Can I buy a car or a house after I file bankruptcy?
Yes. We provide our clients with access to an online course that teaches them how to raise their credit score to 720 in an average of 12-24 months. This allows you to buy what you need at a reasonable interest rate.
If I file a Chapter 7 bankruptcy, will I lose my home, car, or other property?
One of the main reasons to file for bankruptcy protection is so you can keep your property. You can also file a Chapter 7 bankruptcy and not lose any property. That’s because the law allows you to keep many types of property when you file. Different states have different rules. If our analysis of your situation shows that you would lose property in Chapter 7, we will let you know before your case is filed. You may decide that it’s worth it to give up something in exchange for a discharge of your debts. If not, however, there are other options, such as Chapter 13 bankruptcy, to help you. It is possible to change the repayment terms on debt through a Chapter 13 bankruptcy.
I have mostly credit card debt and medical bills, can I file on just those?
Mr. Crawley will discuss details of your situation with you, but a Chapter 7 bankruptcy can eliminate unsecured debts such as credit card debt, medical bills, and other debt that is not tied to a specific piece of property.
Will hiring Crawley Law Firm, PA stop the collectors from harassing me?
Yes. Once you hire Crawley Law Firm, PA, for as little as $100 to represent you in bankruptcy, then you tell your creditors to contact Mr. Crawley moving forward. When your case is paid in full, then we can file your bankruptcy.
My paycheck is being garnished. Will filing for bankruptcy stop the wage garnishment?
Yes. Filing for bankruptcy can stop a garnishment. When companies garnish paychecks, they are not concerned with leaving enough for you to live on. When you file for bankruptcy the creditor is required to give the money back.
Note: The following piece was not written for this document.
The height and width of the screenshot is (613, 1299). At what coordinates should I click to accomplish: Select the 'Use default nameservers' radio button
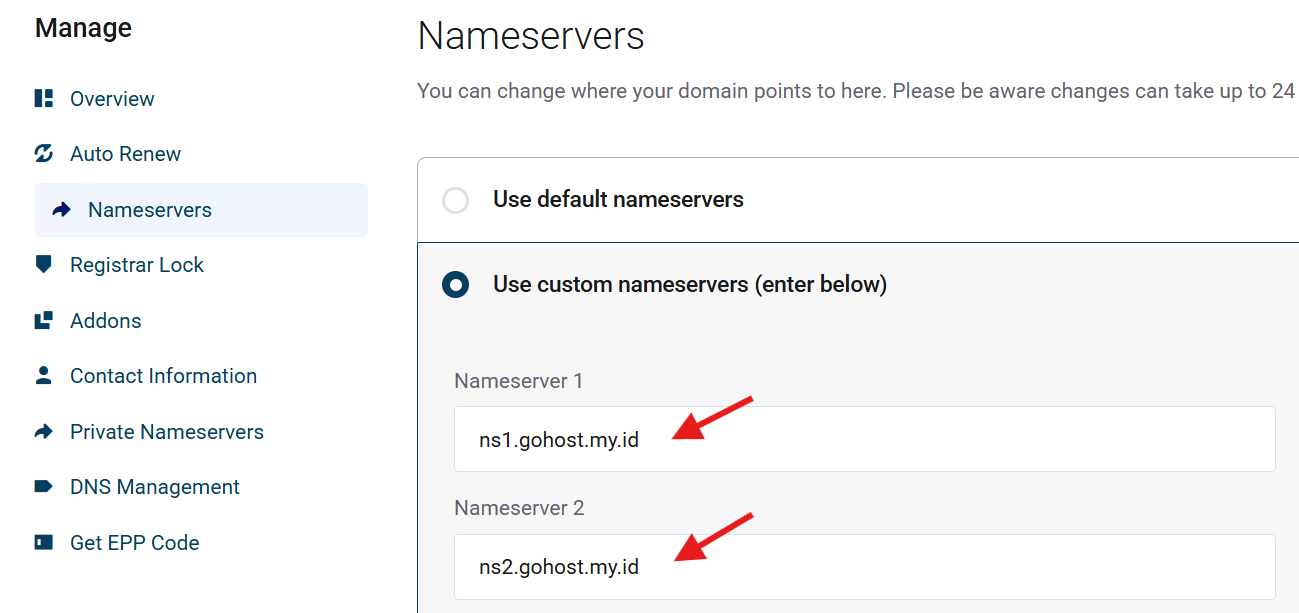(x=455, y=200)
I just received a foreclosure notice for my home. Can bankruptcy stop the foreclosure sale?
Yes. Filing for bankruptcy can stop the foreclosure and save your home.
What kinds of debts can be discharged with filing bankruptcy in Arkansas?
Unsecured loans and debts, as well as old account balances on credit cards and medical bills along with personal loans, can be discharged. Although, the following can NOT be discharged: alimony and child support, student loans, criminal fines, or penalties along with civil judgments against you from DWI conviction or fraud and anything declared in a divorce decree.
How will filing bankruptcy affect my credit?
Bankruptcy can appear on your credit score for 7-10 years. Filing bankruptcy wipes out your debts, so you are in a better position to pay your current monthly bills. After discharge, you can obtain new credit. When you complete our 720 program, you will learn how to increase your credit score to over 720 in an average of 12-24 months.
Where can I file bankruptcy in Arkansas?
Bankruptcies are filed in the federal court district where you lived or maintained a permanent residence for the last 6 months before you file. If you recently moved, you must file in the district where you lived the most within the last 180 days.
Do I have to list all of my debts?
Yes. It is required by law that a person looking to file bankruptcy is required to list all debts, assets, and properties. If there is a specific debt you do not want discharged, discuss this with Mr. Cralwey the procedure to reaffirm that debt in particular.
I am married but can I file without my spouse?
Yes. You can file as an individual and not joint with your spouse. Mr. Crawley can go over all of your options with you.
My spouse and I are separated. Is it best to file before or after our divorce is final?
If you are separated then be sure to discuss your plans to divorce with Mr. Crawley. When the divorce decree is finalized those debts can not be discharged.
Will my bankruptcy be published in the newspaper?
Bankruptcy filings are public records and newspapers may obtain the information and publish it. Do not let this deter you from filing. One line in a newspaper once does not matter. Your financial well-being is more important than what other people think about you.